Well, to hell with that. At the 43rd Worldcon, Aussiecon II, held in Melbourne in 1985, I was introduced to the works of one Jack L. Chalker – specifically, Midnight at the Well of Souls and Spirits of Flux and Anchor – and guess what? They were terrific. Absolutely great fun. I recall being more enthused by the Wellworld saga than the Soul Rider books – although perhaps it’s time I refreshed an almost-30-year-old memory now that we’ve made his titles available again – but I enjoyed them both immensely. Clarke’s Third Law is unashamedly deployed in lieu of having to work out any actual explanation for the Well World but it works (pun intended).

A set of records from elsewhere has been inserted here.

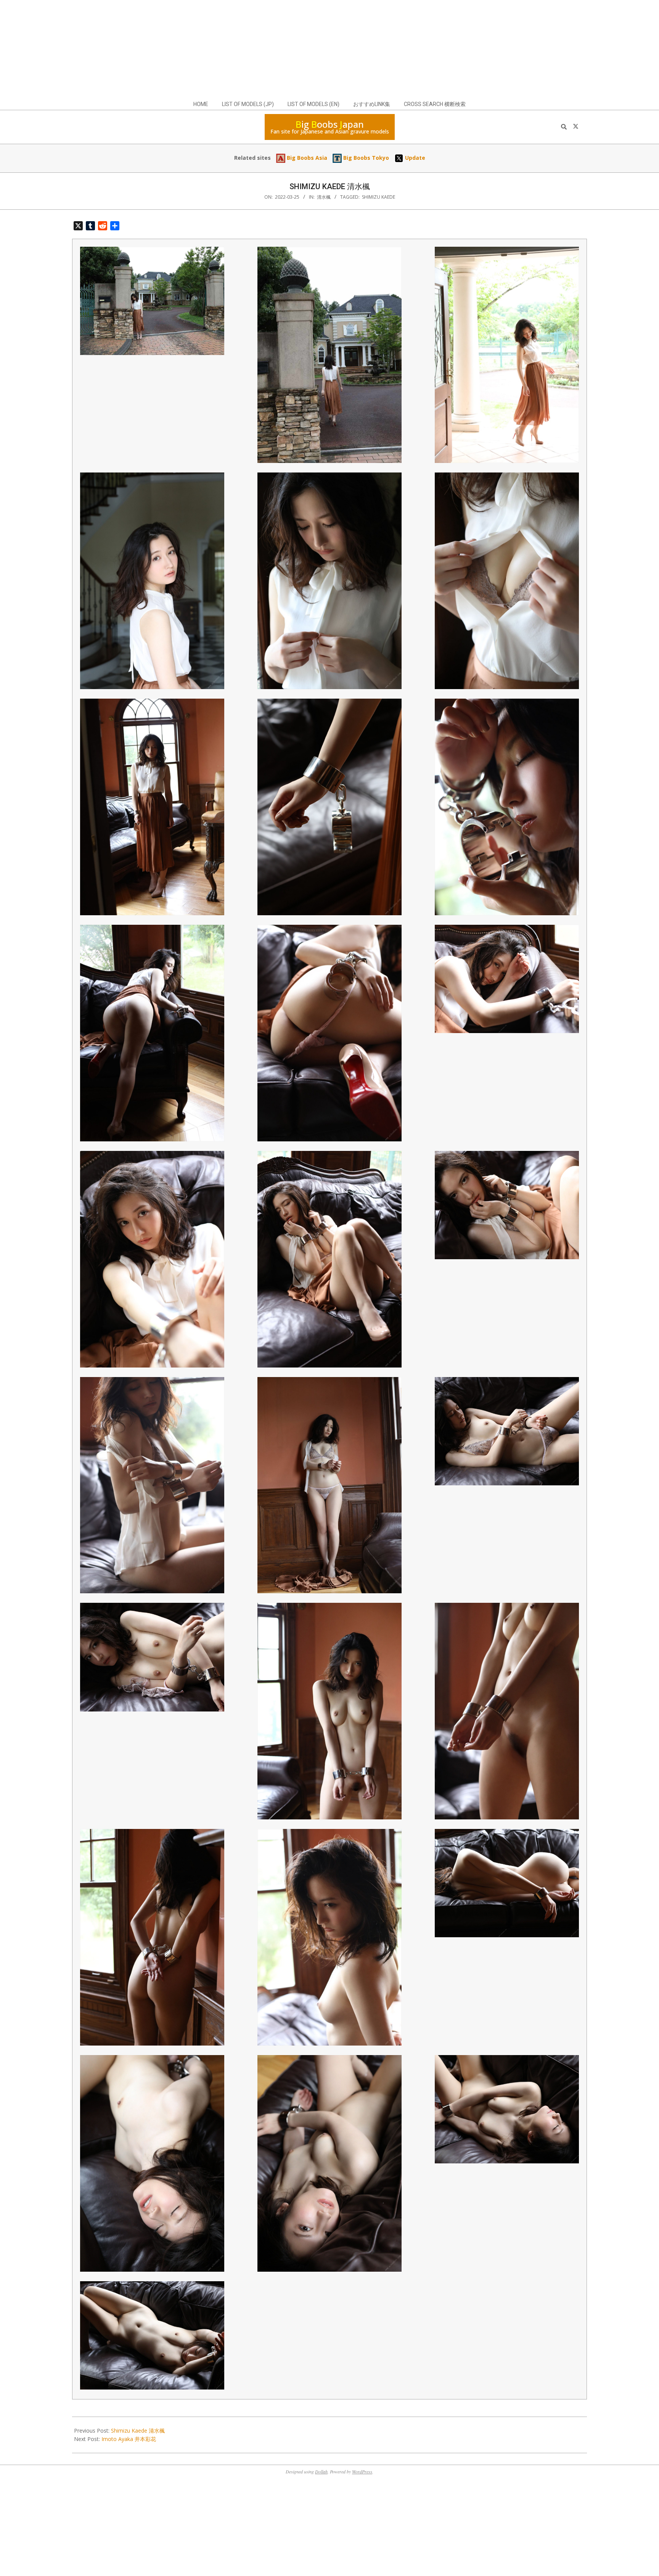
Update (414, 157)
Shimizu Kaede (378, 197)
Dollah (321, 2471)
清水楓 (324, 197)
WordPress (362, 2471)
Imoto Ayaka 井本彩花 (128, 2439)
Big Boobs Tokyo (365, 157)
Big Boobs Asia (306, 157)
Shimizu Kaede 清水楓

If you want a rollercoaster ride through an alien landscape as entertaining as it is implausible, I humbly submit our New Book of the Week, Midnight at the Well of Souls, as your passport to adventure. Chalker moves his plot and characters forward with an adept hand, with the likes of Nathan Brazil, Mavra Chang and Serge Ortega, especially, skilfully portrayed. As no less an authority than John Clute says in The Encyclopedia of Science Fiction:

Chalker was a novelist of considerable flair, with an ear acutely attuned to the secret dreams of freedom mortals tend to dream

 

You can read more about Jack L. Chalker at his entry in The Encyclopedia of Science Fiction, and find Midnight at the Well of Souls and more of his titles on his author page at the SF Gateway.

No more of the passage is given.